EXTRACT TO READ »
━━━━━━━━━━━━━━━━

Further (Anderson, Historical Sketches, 1830): ‘Bedell, however, though so meritoriously employed, was now about to witness in Ireland the effects of a blind and misguided policy, which, indeed, has long survived him. In a convocation held at Dublin, in 1634, the fifth year of his incumbency, amongst other subjects the version of the Scriptures and Prayer-Book for the use of the Native Irish was introduced, when no small debate ensued. Bramhall, Bishop of Derry, stood forth in opposition, while Bedell appeared for the affirmative; the former grounding his argument on politics and maxims of state, and especially on the act of King Henry VIII, and the latter founding his on the principles of theology and the good of souls. Bedell, seconded by Ussher, prevailed, and the convocation passed the following canons: “Where most of the people are Irish, the church- warden shall provide, at the charge of the parish, a Bible and two Common Prayer-Books in the Irish tongue.” “Where the minister is an Englishman, such a clerk may be chosen as shall be able to read those parts of the service which shall be appointed to be read, in Irish.”

━━━━━━━━━━━━━━━━

DATASET CONTENT »
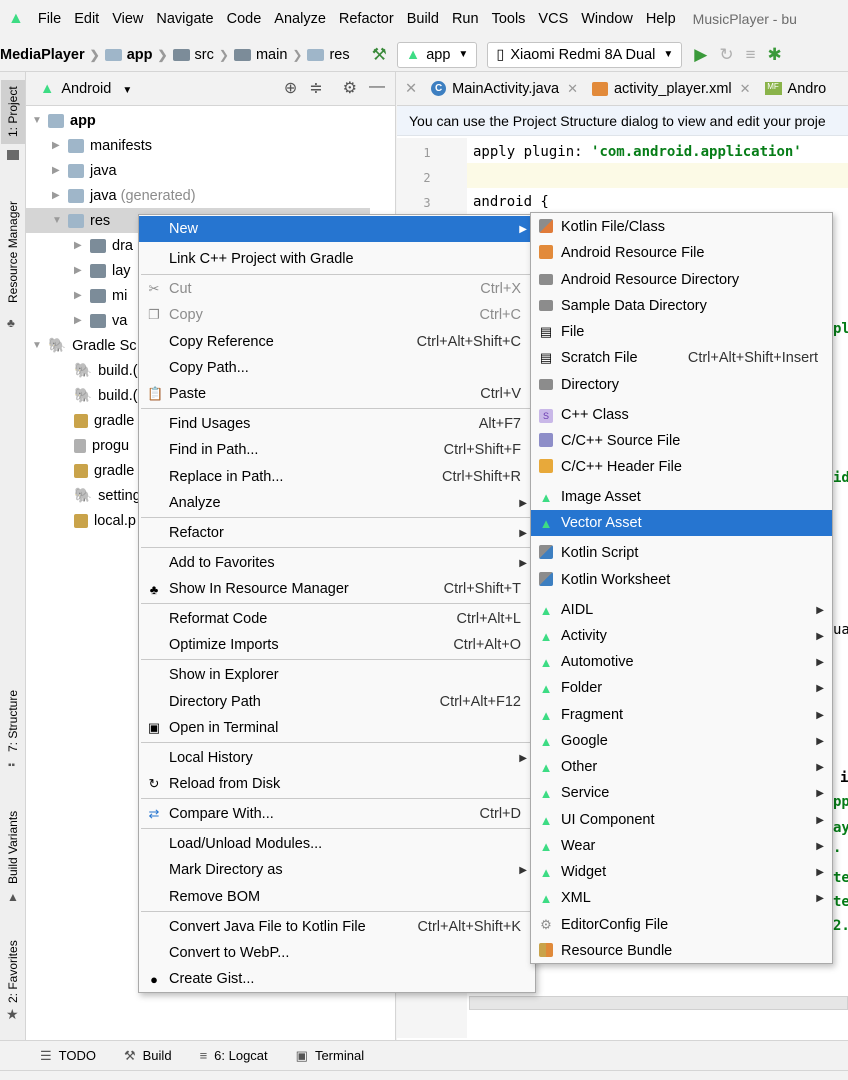 The image size is (848, 1080). What do you see at coordinates (106, 370) in the screenshot?
I see `tree-item-build-gradle-project: 🐘 build.(` at bounding box center [106, 370].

━━━━━━━━━━━━━━━━

In the extract about the 1634 Dublin convocation, what grounds did Bramhall and Bedell give for their opposing positions on the Irish version of the Scriptures and Prayer-Book? Answer in one to three sentences.

ANSWER TO THIS PROBLEM » Bramhall, Bishop of Derry, opposed the Irish version and based his argument on politics and maxims of state, especially the act of King Henry VIII. Bedell supported it and based his argument on the principles of theology and the good of souls.